TASK TO COMPLETE: Go through the entries and copy every one exactly.
--------------------
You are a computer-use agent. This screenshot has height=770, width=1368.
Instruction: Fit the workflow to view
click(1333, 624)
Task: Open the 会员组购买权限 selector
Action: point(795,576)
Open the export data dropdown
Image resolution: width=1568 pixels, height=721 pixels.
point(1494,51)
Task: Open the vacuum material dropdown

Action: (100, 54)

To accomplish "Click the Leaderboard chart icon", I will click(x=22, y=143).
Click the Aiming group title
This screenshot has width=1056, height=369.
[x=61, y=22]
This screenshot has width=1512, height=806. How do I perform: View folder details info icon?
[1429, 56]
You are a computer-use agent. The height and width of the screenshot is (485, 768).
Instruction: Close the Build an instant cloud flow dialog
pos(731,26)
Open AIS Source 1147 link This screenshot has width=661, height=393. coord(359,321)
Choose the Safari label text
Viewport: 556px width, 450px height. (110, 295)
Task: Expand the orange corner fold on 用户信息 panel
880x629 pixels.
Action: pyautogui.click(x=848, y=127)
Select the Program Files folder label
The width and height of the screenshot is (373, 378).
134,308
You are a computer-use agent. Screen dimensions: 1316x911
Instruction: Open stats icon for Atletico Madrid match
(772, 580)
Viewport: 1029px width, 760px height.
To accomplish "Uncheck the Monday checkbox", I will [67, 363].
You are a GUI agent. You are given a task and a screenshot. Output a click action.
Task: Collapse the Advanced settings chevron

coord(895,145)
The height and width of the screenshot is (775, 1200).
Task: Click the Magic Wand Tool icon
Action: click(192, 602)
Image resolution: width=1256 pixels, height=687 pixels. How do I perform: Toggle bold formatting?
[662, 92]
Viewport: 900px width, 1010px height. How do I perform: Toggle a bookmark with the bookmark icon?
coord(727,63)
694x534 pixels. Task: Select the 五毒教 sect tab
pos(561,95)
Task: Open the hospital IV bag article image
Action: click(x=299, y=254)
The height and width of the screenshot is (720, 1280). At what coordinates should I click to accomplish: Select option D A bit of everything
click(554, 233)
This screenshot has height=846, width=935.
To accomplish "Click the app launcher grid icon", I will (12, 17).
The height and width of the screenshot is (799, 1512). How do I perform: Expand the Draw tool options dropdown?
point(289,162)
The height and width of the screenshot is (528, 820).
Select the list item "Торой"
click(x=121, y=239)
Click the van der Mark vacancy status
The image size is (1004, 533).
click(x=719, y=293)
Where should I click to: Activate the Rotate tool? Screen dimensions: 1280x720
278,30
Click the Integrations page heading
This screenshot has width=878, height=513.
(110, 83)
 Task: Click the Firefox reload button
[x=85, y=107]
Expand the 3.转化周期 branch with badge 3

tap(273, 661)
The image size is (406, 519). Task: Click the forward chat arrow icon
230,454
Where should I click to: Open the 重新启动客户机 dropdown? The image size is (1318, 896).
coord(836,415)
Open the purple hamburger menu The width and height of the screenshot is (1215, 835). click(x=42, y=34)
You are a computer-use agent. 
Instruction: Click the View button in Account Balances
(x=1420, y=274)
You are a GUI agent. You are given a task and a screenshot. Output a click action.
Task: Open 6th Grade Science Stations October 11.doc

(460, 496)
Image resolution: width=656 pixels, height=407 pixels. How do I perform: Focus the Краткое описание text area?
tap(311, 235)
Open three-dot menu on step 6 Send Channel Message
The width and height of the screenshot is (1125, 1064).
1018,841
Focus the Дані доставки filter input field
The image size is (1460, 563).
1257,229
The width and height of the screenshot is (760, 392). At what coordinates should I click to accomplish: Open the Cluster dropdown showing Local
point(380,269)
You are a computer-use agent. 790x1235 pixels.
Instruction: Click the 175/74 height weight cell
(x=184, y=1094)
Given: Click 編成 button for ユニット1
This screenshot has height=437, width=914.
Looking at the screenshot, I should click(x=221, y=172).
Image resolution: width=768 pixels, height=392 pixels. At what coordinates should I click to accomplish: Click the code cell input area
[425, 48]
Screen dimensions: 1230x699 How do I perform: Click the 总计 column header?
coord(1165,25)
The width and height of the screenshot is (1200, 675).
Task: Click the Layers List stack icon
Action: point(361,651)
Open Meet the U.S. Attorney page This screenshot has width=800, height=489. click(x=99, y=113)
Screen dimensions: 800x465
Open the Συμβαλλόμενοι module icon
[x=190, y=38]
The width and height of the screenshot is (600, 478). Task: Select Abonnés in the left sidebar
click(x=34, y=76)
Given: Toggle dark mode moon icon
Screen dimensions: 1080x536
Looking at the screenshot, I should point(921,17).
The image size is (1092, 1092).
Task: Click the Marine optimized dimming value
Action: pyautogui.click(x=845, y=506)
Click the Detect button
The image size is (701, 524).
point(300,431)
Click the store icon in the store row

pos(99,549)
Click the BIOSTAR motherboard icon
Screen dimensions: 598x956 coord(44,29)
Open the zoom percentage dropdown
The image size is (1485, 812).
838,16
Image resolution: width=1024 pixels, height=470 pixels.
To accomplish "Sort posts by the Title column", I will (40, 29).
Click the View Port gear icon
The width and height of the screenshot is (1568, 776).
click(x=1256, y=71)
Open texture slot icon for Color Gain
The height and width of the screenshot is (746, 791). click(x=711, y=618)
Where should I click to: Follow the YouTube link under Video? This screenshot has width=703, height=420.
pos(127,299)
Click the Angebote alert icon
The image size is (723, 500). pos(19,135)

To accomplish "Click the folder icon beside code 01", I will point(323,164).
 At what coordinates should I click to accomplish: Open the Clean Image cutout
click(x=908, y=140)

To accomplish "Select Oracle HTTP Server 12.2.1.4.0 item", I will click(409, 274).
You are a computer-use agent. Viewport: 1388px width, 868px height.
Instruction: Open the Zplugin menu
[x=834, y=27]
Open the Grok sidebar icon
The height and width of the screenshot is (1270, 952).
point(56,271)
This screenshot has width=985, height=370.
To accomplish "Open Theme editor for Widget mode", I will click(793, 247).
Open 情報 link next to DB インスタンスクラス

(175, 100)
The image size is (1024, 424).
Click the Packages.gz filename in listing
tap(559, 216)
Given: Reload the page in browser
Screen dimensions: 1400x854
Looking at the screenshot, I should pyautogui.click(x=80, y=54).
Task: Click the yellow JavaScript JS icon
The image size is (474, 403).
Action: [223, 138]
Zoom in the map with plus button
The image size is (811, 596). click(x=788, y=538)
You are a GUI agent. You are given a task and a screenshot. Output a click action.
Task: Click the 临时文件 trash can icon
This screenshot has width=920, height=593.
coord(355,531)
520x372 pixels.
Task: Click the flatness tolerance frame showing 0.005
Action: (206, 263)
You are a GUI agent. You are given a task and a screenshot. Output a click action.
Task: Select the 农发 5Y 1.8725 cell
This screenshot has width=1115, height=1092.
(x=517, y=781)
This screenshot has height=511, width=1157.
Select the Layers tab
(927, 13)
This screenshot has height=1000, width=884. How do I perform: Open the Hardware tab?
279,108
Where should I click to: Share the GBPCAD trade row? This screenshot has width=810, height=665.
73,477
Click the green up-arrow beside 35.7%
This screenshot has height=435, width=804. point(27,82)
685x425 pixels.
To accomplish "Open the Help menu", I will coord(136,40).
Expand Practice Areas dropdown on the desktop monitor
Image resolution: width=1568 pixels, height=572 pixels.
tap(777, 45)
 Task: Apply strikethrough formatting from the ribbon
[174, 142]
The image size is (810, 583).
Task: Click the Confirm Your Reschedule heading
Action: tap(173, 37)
--------------------
RESPONSE FOR THIS EXERCISE:
You are a computer-use agent. This screenshot has height=770, width=1368.
Instruction: Fit the workflow to view
click(1333, 624)
Task: Open the 会员组购买权限 selector
Action: point(795,576)
Open the export data dropdown
Image resolution: width=1568 pixels, height=721 pixels.
point(1494,51)
Task: Open the vacuum material dropdown

Action: (100, 54)

To accomplish "Click the Leaderboard chart icon", I will click(x=22, y=143).
Click the Aiming group title
This screenshot has width=1056, height=369.
[x=61, y=22]
This screenshot has width=1512, height=806. How do I perform: View folder details info icon?
[1429, 56]
You are a computer-use agent. The height and width of the screenshot is (485, 768).
Instruction: Close the Build an instant cloud flow dialog
pos(731,26)
Open AIS Source 1147 link This screenshot has width=661, height=393. coord(359,321)
Choose the Safari label text
Viewport: 556px width, 450px height. (110, 295)
Task: Expand the orange corner fold on 用户信息 panel
880x629 pixels.
Action: pyautogui.click(x=848, y=127)
Select the Program Files folder label
The width and height of the screenshot is (373, 378).
134,308
You are a computer-use agent. Screen dimensions: 1316x911
Instruction: Open stats icon for Atletico Madrid match
(772, 580)
Viewport: 1029px width, 760px height.
To accomplish "Uncheck the Monday checkbox", I will [67, 363].
You are a GUI agent. You are given a task and a screenshot. Output a click action.
Task: Collapse the Advanced settings chevron

coord(895,145)
The height and width of the screenshot is (775, 1200).
Task: Click the Magic Wand Tool icon
Action: click(192, 602)
Image resolution: width=1256 pixels, height=687 pixels. How do I perform: Toggle bold formatting?
[662, 92]
Viewport: 900px width, 1010px height. How do I perform: Toggle a bookmark with the bookmark icon?
coord(727,63)
694x534 pixels. Task: Select the 五毒教 sect tab
pos(561,95)
Task: Open the hospital IV bag article image
Action: click(x=299, y=254)
The height and width of the screenshot is (720, 1280). At what coordinates should I click to accomplish: Select option D A bit of everything
click(554, 233)
This screenshot has height=846, width=935.
To accomplish "Click the app launcher grid icon", I will (12, 17).
The height and width of the screenshot is (799, 1512). How do I perform: Expand the Draw tool options dropdown?
point(289,162)
The height and width of the screenshot is (528, 820).
Select the list item "Торой"
click(x=121, y=239)
Click the van der Mark vacancy status
The image size is (1004, 533).
click(x=719, y=293)
Where should I click to: Activate the Rotate tool? Screen dimensions: 1280x720
278,30
Click the Integrations page heading
This screenshot has width=878, height=513.
(110, 83)
 Task: Click the Firefox reload button
[x=85, y=107]
Expand the 3.转化周期 branch with badge 3

tap(273, 661)
The image size is (406, 519). Task: Click the forward chat arrow icon
230,454
Where should I click to: Open the 重新启动客户机 dropdown? The image size is (1318, 896).
coord(836,415)
Open the purple hamburger menu The width and height of the screenshot is (1215, 835). click(x=42, y=34)
You are a computer-use agent. 
Instruction: Click the View button in Account Balances
(x=1420, y=274)
You are a GUI agent. You are given a task and a screenshot. Output a click action.
Task: Open 6th Grade Science Stations October 11.doc

(460, 496)
Image resolution: width=656 pixels, height=407 pixels. How do I perform: Focus the Краткое описание text area?
tap(311, 235)
Open three-dot menu on step 6 Send Channel Message
The width and height of the screenshot is (1125, 1064).
1018,841
Focus the Дані доставки filter input field
The image size is (1460, 563).
1257,229
The width and height of the screenshot is (760, 392). At what coordinates should I click to accomplish: Open the Cluster dropdown showing Local
point(380,269)
You are a computer-use agent. 790x1235 pixels.
Instruction: Click the 175/74 height weight cell
(x=184, y=1094)
Given: Click 編成 button for ユニット1
This screenshot has height=437, width=914.
Looking at the screenshot, I should click(x=221, y=172).
Image resolution: width=768 pixels, height=392 pixels. At what coordinates should I click to accomplish: Click the code cell input area
[425, 48]
Screen dimensions: 1230x699 How do I perform: Click the 总计 column header?
coord(1165,25)
The width and height of the screenshot is (1200, 675).
Task: Click the Layers List stack icon
Action: point(361,651)
Open Meet the U.S. Attorney page This screenshot has width=800, height=489. click(x=99, y=113)
Screen dimensions: 800x465
Open the Συμβαλλόμενοι module icon
[x=190, y=38]
The width and height of the screenshot is (600, 478). Task: Select Abonnés in the left sidebar
click(x=34, y=76)
Given: Toggle dark mode moon icon
Screen dimensions: 1080x536
Looking at the screenshot, I should point(921,17).
The image size is (1092, 1092).
Task: Click the Marine optimized dimming value
Action: pyautogui.click(x=845, y=506)
Click the Detect button
The image size is (701, 524).
point(300,431)
Click the store icon in the store row

pos(99,549)
Click the BIOSTAR motherboard icon
Screen dimensions: 598x956 coord(44,29)
Open the zoom percentage dropdown
The image size is (1485, 812).
838,16
Image resolution: width=1024 pixels, height=470 pixels.
To accomplish "Sort posts by the Title column", I will (40, 29).
Click the View Port gear icon
The width and height of the screenshot is (1568, 776).
click(x=1256, y=71)
Open texture slot icon for Color Gain
The height and width of the screenshot is (746, 791). click(x=711, y=618)
Where should I click to: Follow the YouTube link under Video? This screenshot has width=703, height=420.
pos(127,299)
Click the Angebote alert icon
The image size is (723, 500). pos(19,135)

To accomplish "Click the folder icon beside code 01", I will point(323,164).
 At what coordinates should I click to accomplish: Open the Clean Image cutout
click(x=908, y=140)

To accomplish "Select Oracle HTTP Server 12.2.1.4.0 item", I will click(409, 274).
You are a computer-use agent. Viewport: 1388px width, 868px height.
Instruction: Open the Zplugin menu
[x=834, y=27]
Open the Grok sidebar icon
The height and width of the screenshot is (1270, 952).
point(56,271)
This screenshot has width=985, height=370.
To accomplish "Open Theme editor for Widget mode", I will click(793, 247).
Open 情報 link next to DB インスタンスクラス

(175, 100)
The image size is (1024, 424).
Click the Packages.gz filename in listing
tap(559, 216)
Given: Reload the page in browser
Screen dimensions: 1400x854
Looking at the screenshot, I should pyautogui.click(x=80, y=54).
Task: Click the yellow JavaScript JS icon
The image size is (474, 403).
Action: [223, 138]
Zoom in the map with plus button
The image size is (811, 596). click(x=788, y=538)
You are a GUI agent. You are given a task and a screenshot. Output a click action.
Task: Click the 临时文件 trash can icon
This screenshot has width=920, height=593.
coord(355,531)
520x372 pixels.
Task: Click the flatness tolerance frame showing 0.005
Action: (206, 263)
You are a GUI agent. You are given a task and a screenshot. Output a click action.
Task: Select the 农发 5Y 1.8725 cell
This screenshot has width=1115, height=1092.
(x=517, y=781)
This screenshot has height=511, width=1157.
Select the Layers tab
(927, 13)
This screenshot has height=1000, width=884. How do I perform: Open the Hardware tab?
279,108
Where should I click to: Share the GBPCAD trade row? This screenshot has width=810, height=665.
73,477
Click the green up-arrow beside 35.7%
This screenshot has height=435, width=804. point(27,82)
685x425 pixels.
To accomplish "Open the Help menu", I will coord(136,40).
Expand Practice Areas dropdown on the desktop monitor
Image resolution: width=1568 pixels, height=572 pixels.
tap(777, 45)
 Task: Apply strikethrough formatting from the ribbon
[174, 142]
The image size is (810, 583).
Task: Click the Confirm Your Reschedule heading
Action: tap(173, 37)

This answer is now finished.